- Exercise brief -
Nothing in the records should be left out; transcribe them exactly.

[Excerpted data Boundary: Start]

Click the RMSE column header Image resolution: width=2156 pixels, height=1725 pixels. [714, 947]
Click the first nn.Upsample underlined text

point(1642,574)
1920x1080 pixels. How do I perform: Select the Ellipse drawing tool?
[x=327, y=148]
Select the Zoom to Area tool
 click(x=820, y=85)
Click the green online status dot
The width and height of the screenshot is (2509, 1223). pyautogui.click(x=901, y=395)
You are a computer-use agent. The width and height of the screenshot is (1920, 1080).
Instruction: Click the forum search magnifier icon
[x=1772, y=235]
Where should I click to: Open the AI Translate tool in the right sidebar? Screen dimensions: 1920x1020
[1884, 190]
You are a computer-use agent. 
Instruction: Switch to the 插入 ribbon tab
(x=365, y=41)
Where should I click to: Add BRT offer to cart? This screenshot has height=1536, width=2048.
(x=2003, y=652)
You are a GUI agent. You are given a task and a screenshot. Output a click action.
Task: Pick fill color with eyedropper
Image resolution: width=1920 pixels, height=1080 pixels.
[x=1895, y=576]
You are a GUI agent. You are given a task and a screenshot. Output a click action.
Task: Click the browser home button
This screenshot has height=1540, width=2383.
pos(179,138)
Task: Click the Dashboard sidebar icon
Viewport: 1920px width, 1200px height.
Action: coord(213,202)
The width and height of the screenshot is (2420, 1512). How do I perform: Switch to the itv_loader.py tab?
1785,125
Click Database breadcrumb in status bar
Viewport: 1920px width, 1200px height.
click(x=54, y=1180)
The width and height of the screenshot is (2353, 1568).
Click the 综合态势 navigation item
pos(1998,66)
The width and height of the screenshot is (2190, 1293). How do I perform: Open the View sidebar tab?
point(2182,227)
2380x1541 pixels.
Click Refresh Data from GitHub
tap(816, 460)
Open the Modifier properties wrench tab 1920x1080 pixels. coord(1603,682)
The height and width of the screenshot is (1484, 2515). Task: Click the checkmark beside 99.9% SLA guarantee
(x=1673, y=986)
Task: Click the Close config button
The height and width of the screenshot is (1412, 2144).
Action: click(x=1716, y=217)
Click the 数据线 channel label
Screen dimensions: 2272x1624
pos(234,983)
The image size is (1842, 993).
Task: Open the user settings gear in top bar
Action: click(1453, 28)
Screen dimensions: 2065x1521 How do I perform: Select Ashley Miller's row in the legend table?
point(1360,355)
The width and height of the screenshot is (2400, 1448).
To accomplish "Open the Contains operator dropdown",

[Excerpted data Boundary: End]

- Solution to the exercise -
Click the RMSE column header Image resolution: width=2156 pixels, height=1725 pixels. [714, 947]
Click the first nn.Upsample underlined text

point(1642,574)
1920x1080 pixels. How do I perform: Select the Ellipse drawing tool?
[x=327, y=148]
Select the Zoom to Area tool
 click(x=820, y=85)
Click the green online status dot
The width and height of the screenshot is (2509, 1223). pyautogui.click(x=901, y=395)
You are a computer-use agent. The width and height of the screenshot is (1920, 1080).
Instruction: Click the forum search magnifier icon
[x=1772, y=235]
Where should I click to: Open the AI Translate tool in the right sidebar? Screen dimensions: 1920x1020
[1884, 190]
You are a computer-use agent. 
Instruction: Switch to the 插入 ribbon tab
(x=365, y=41)
Where should I click to: Add BRT offer to cart? This screenshot has height=1536, width=2048.
(x=2003, y=652)
You are a GUI agent. You are given a task and a screenshot. Output a click action.
Task: Pick fill color with eyedropper
Image resolution: width=1920 pixels, height=1080 pixels.
[x=1895, y=576]
You are a GUI agent. You are given a task and a screenshot. Output a click action.
Task: Click the browser home button
This screenshot has height=1540, width=2383.
pos(179,138)
Task: Click the Dashboard sidebar icon
Viewport: 1920px width, 1200px height.
Action: coord(213,202)
The width and height of the screenshot is (2420, 1512). How do I perform: Switch to the itv_loader.py tab?
1785,125
Click Database breadcrumb in status bar
Viewport: 1920px width, 1200px height.
click(x=54, y=1180)
The width and height of the screenshot is (2353, 1568).
Click the 综合态势 navigation item
pos(1998,66)
The width and height of the screenshot is (2190, 1293). How do I perform: Open the View sidebar tab?
point(2182,227)
2380x1541 pixels.
Click Refresh Data from GitHub
tap(816, 460)
Open the Modifier properties wrench tab 1920x1080 pixels. coord(1603,682)
The height and width of the screenshot is (1484, 2515). Task: Click the checkmark beside 99.9% SLA guarantee
(x=1673, y=986)
Task: Click the Close config button
The height and width of the screenshot is (1412, 2144).
Action: click(x=1716, y=217)
Click the 数据线 channel label
Screen dimensions: 2272x1624
pos(234,983)
The image size is (1842, 993).
Task: Open the user settings gear in top bar
Action: click(1453, 28)
Screen dimensions: 2065x1521 How do I perform: Select Ashley Miller's row in the legend table?
point(1360,355)
The width and height of the screenshot is (2400, 1448).
To accomplish "Open the Contains operator dropdown",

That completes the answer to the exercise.